> [The task]: Your task is to transcribe all of the data below exactly, omitting the images.

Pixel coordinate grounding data
◆ ◆ ◆ ◆ ◆ ◆ ◆

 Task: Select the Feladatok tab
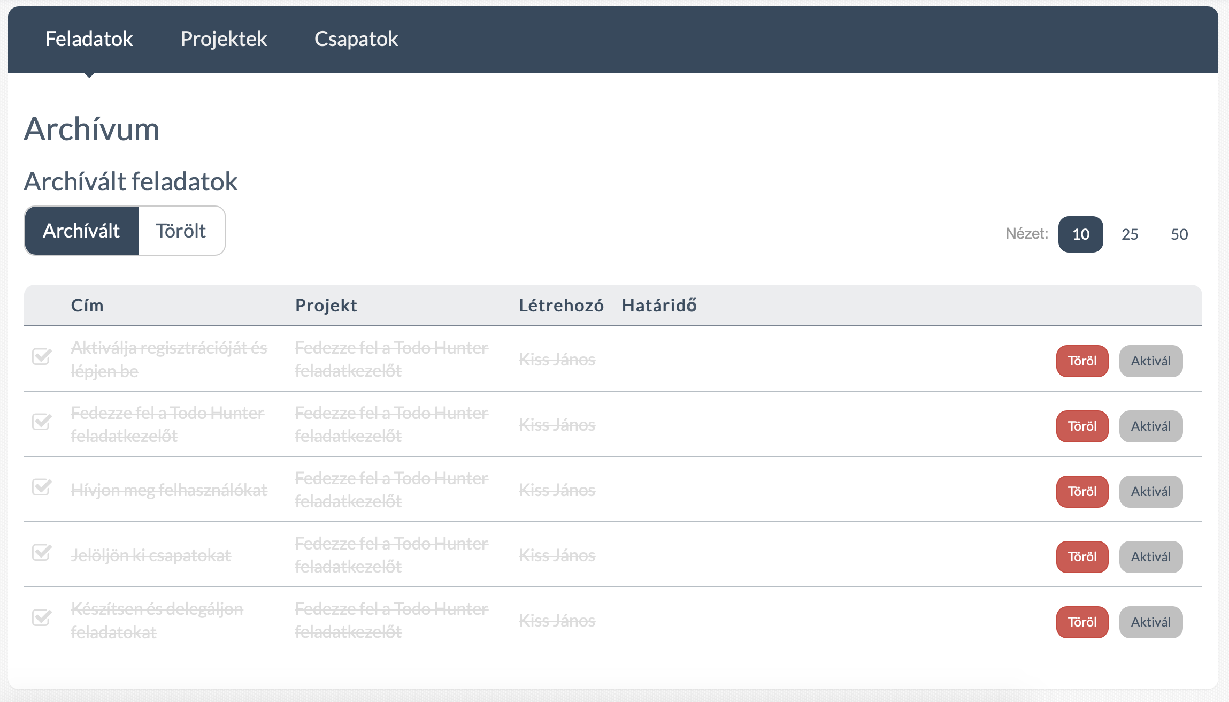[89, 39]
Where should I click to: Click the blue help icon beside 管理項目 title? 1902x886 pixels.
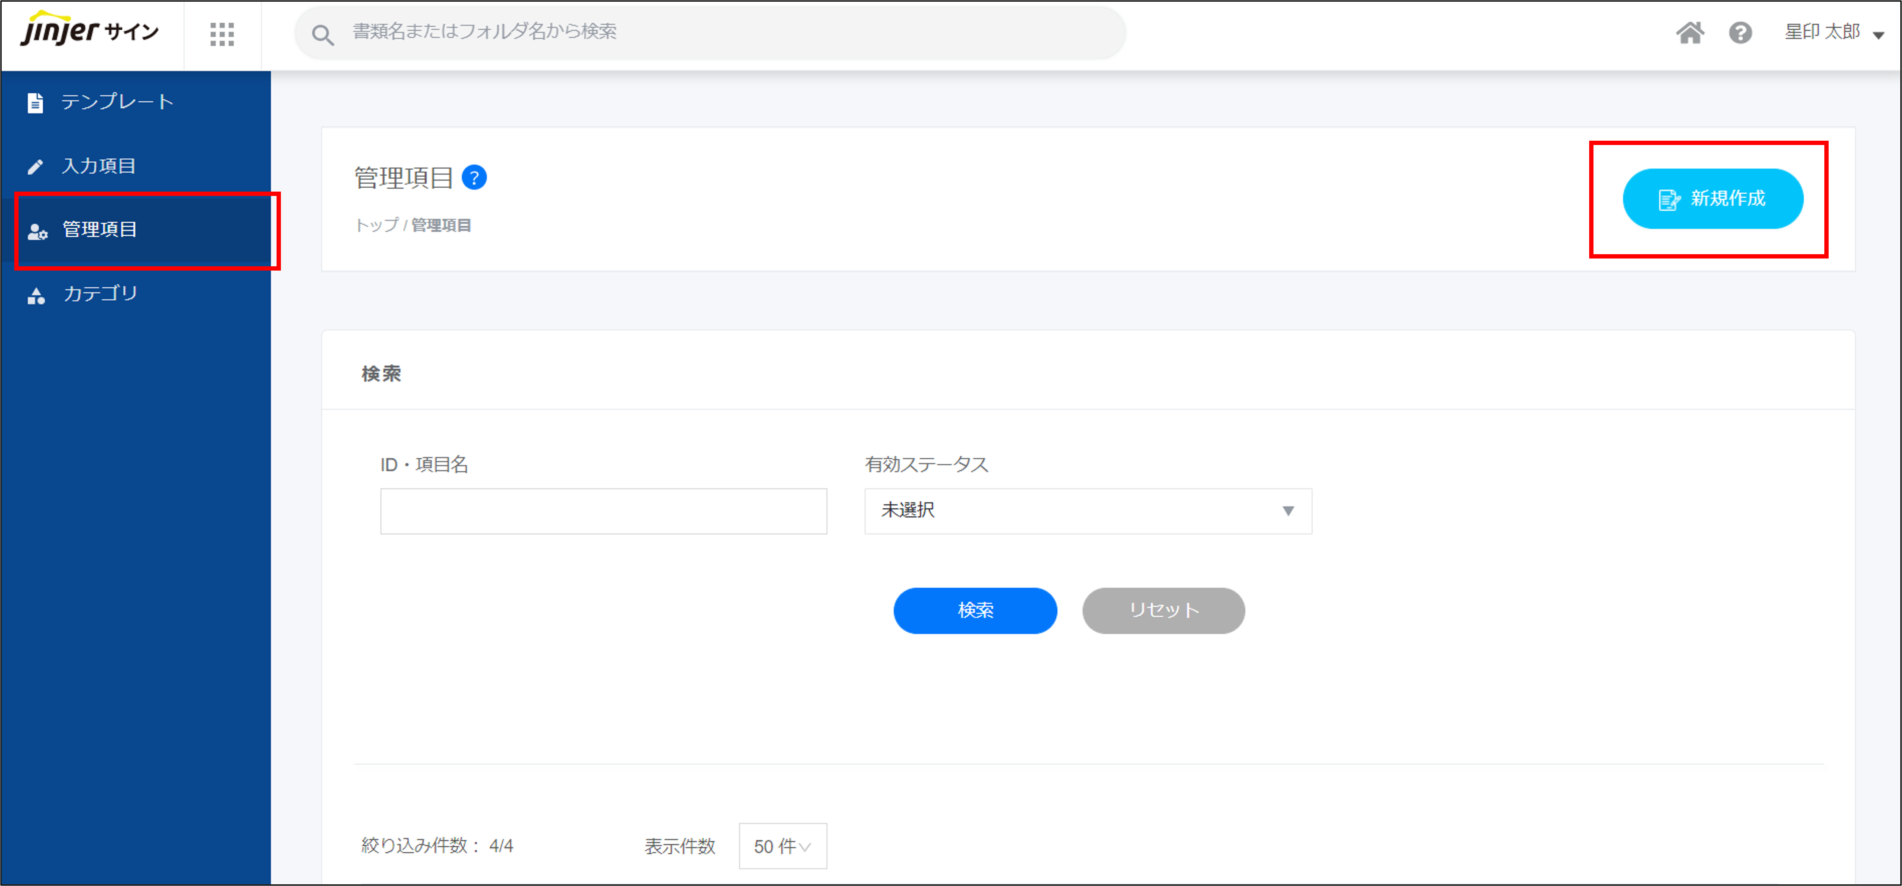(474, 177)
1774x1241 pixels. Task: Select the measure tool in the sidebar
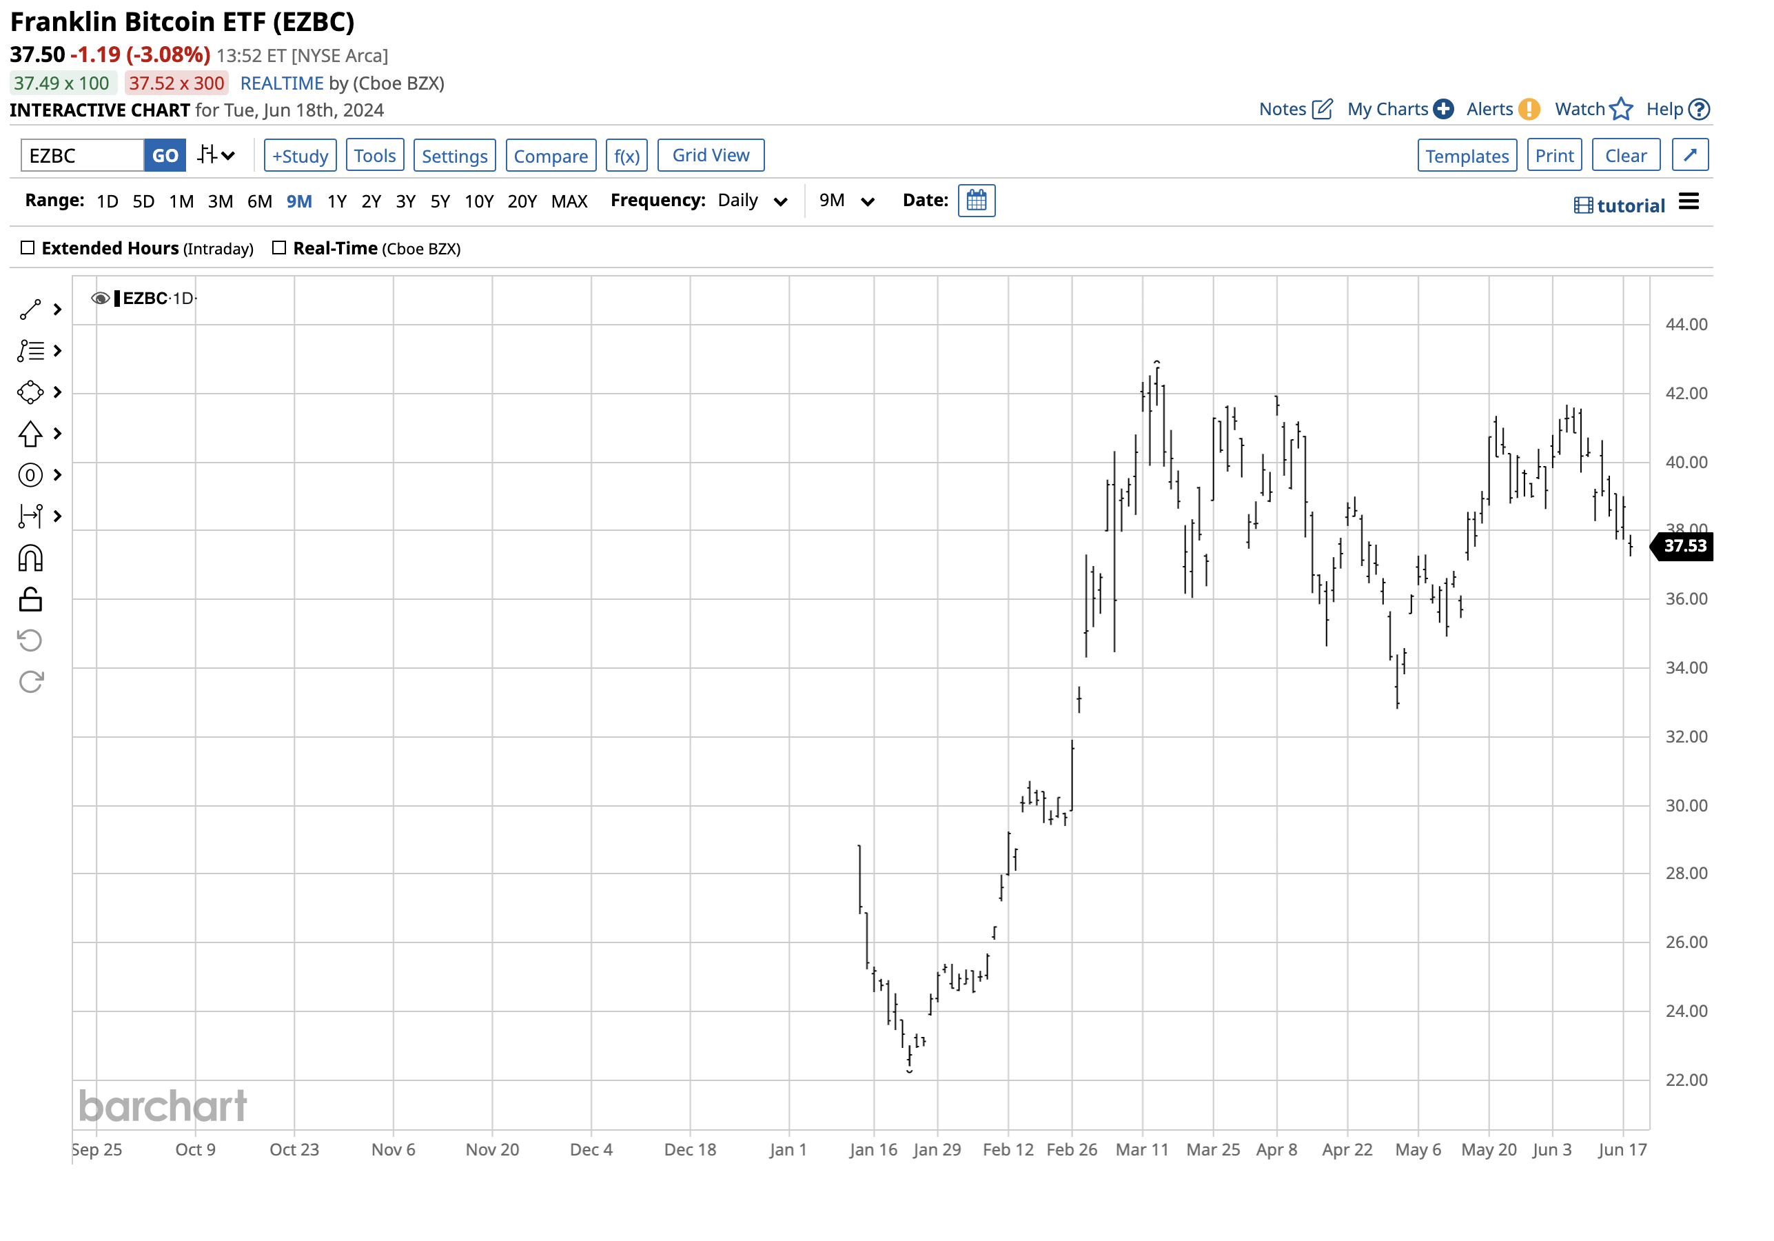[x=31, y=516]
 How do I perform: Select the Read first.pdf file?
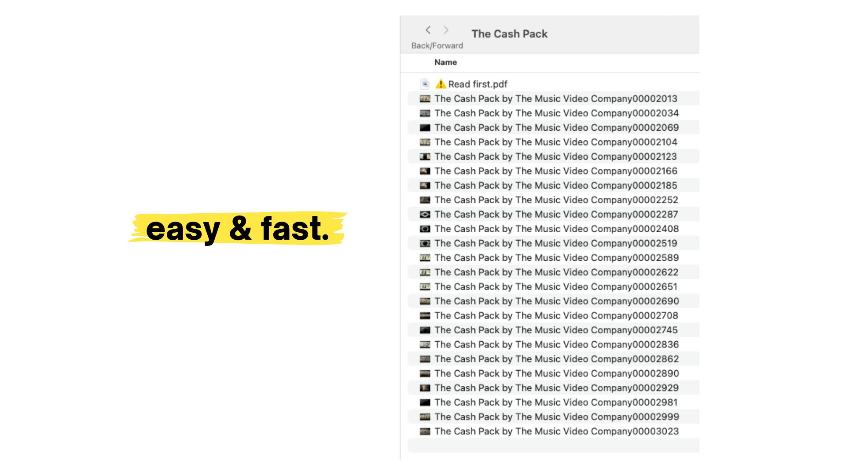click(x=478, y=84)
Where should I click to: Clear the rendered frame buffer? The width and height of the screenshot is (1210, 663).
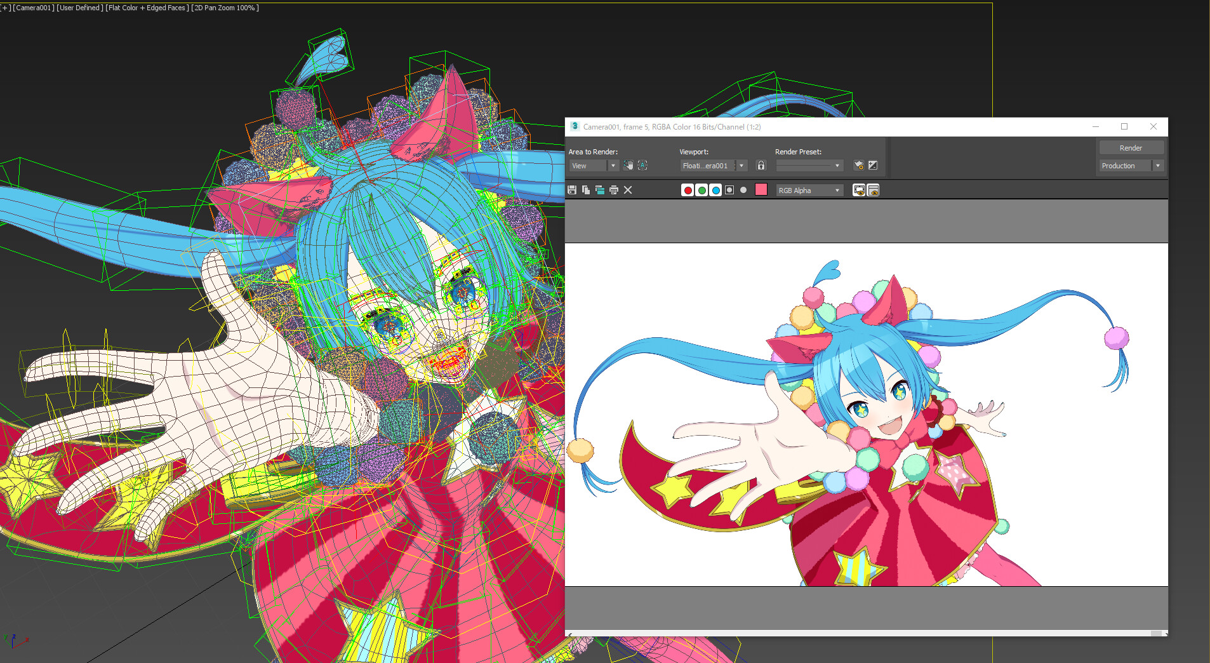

◆ ◆ ◆ ◆ ◆ ◆ ◆

> [Output below]:
 Task: Select the Feladatok tab
[89, 39]
Where should I click to: Click the blue help icon beside 管理項目 title? 1902x886 pixels.
(474, 177)
1774x1241 pixels. Task: Select the measure tool in the sidebar
[x=31, y=516]
 How do I perform: Select the Read first.pdf file?
click(x=478, y=84)
Where should I click to: Clear the rendered frame buffer? The width and height of the screenshot is (1210, 663).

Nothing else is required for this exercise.